• _Stated task_:
Extend the forum thread on E30 control arm ball joints below, picking up right after its final sentence.

-- start of Document segment --

Nockenwelle
Nockenwelle New Reader
1/9/23 9:48 p.m.

I bought these for the e30:

Parts are well-made and pass the smell test. I have to press out the factory ball joints to install them:

 

The control arms on the car are Lemförder, 4 years old. The joints are in excellent condition with no observable damage or detectable play. I carefully removed the boot on one of the outers and same story inside, grease is fresh. They've seen only (hard) track duty, but I'm fairly kind to the car and there haven't been any notable incidents. Articulation feels normal. I also have a set of identical new control arms on the way. My intent is to have whichever second set on standby for spares with factory ball joints as a just-in-case as well as an option for classing if needed (modified geometry points). Which set gets the MRT gear? Is it the spankin'-new set so all fresh, or is it more likely that the older arms actually have better joints in them? What would you do?

adam525i
adam525i Dork
1/9/23 10:10 p.m.

Lemforder for the replacements or something else?

I'm asking myself the same question as I look at replacing parts I replaced last 10-15 years ago without that much mileage on them, the old parts come from Europe and the replacements tend to come from China. 

I think you'll have your answer when the new arms arrive. If you can remove the balljoints without damage it won't really matter though as they'll still be usable.

-- end of Document segment --
-- start of Material --

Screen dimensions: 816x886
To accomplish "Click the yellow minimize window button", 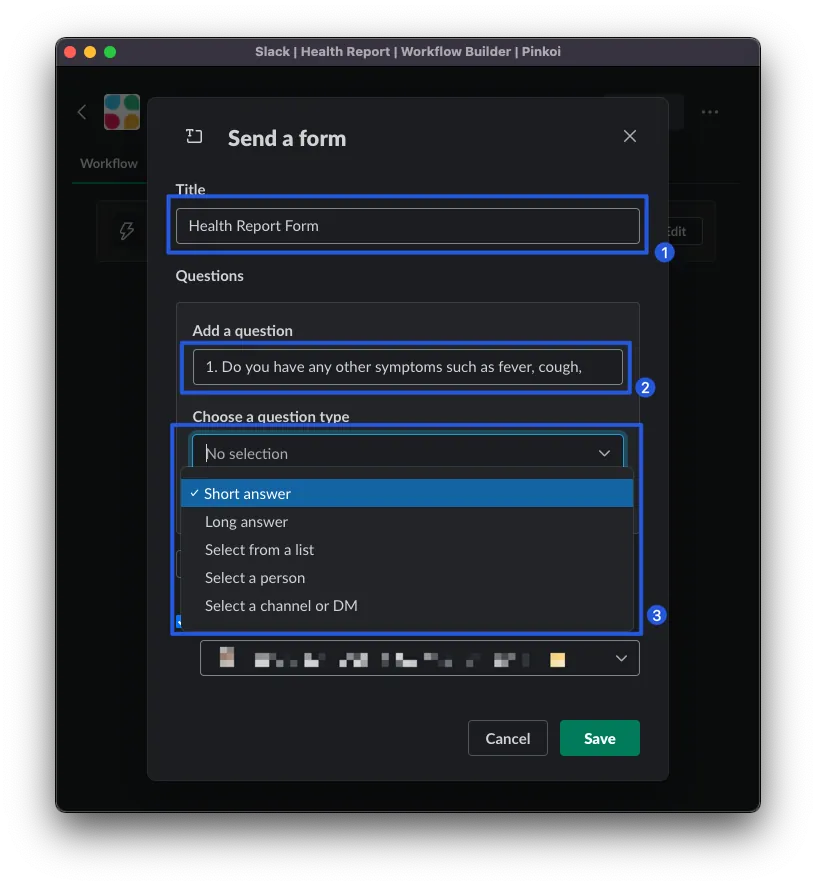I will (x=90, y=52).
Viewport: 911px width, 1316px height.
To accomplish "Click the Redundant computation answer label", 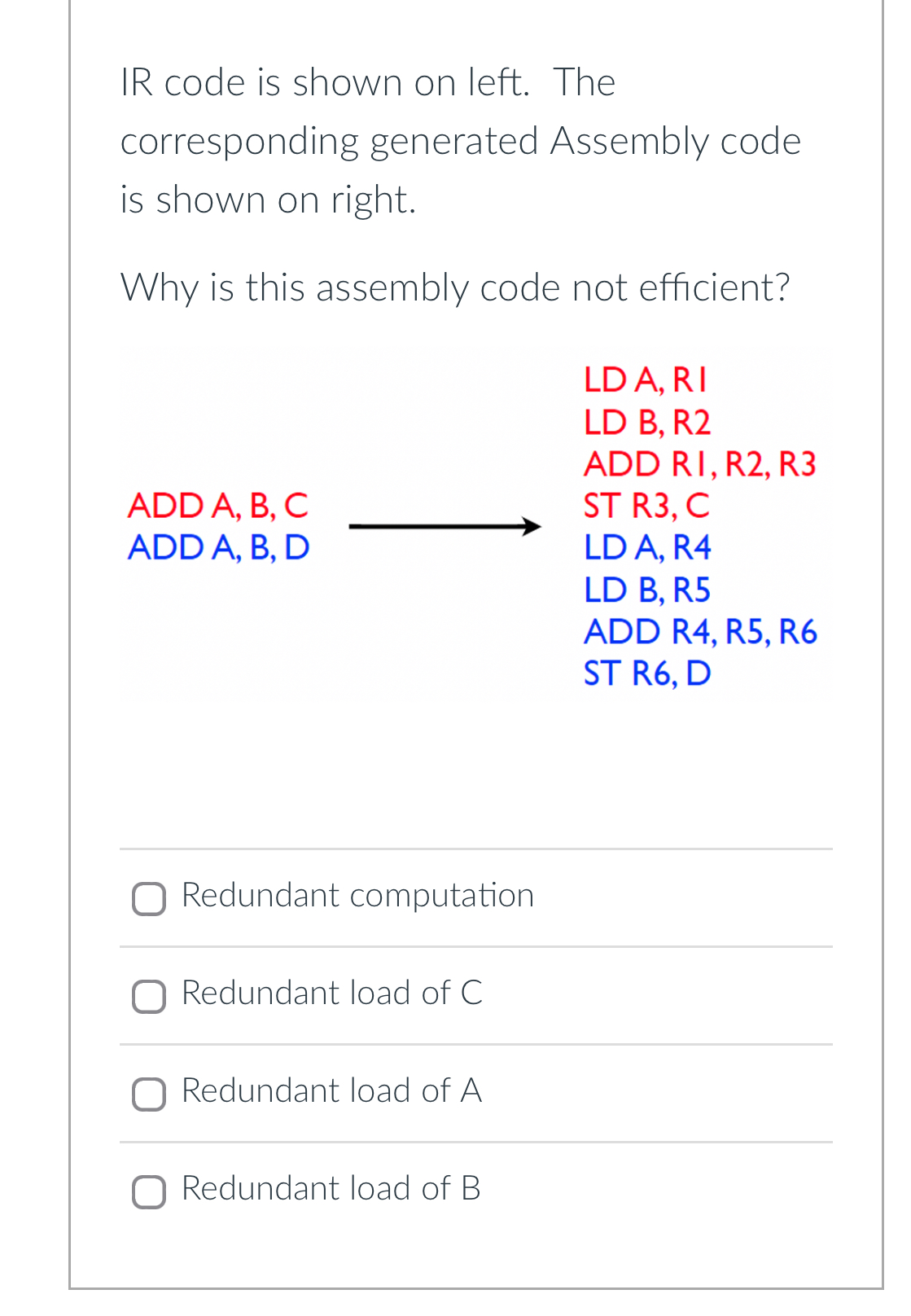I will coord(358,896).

-- end of Material --

• _Solved problem_:
captainawesome
captainawesome Dork
1/9/23 10:17 p.m.

Lemförder I believe are actually OEM for those arms last time purchased. You can tell usually because they grind the BMW logo off the rubber bushing. Anyway, I say remove the joints from the used ones and save the new ones to swap out when needed.

 

Nockenwelle
Nockenwelle New Reader
1/10/23 2:10 p.m.

The new replacements are identical Lemförder. But even being presumably OE Qualität aus Deutschland, I won't bet against even the Germans having quality issues due to labor and global supply chain BS in the last 3 years. Adam, you're right though...I'll make my final decision when the new ones arrive. I'm also leaning toward using the old arms and leaving the new ones intact as spares. I can to the job on the car with ball joint press in that scenario.

Minor complication that sways the vote as well...the right side inner joint in the crossmember is tough to get to from above because there's a header in the way. I prefer to bash the stud end free (with sacrificial nut installed) with brass tools instead of outright destruction via pickle fork from below.

jfryjfry
jfryjfry SuperDork
1/10/23 2:23 p.m.

Use a ball joint remover.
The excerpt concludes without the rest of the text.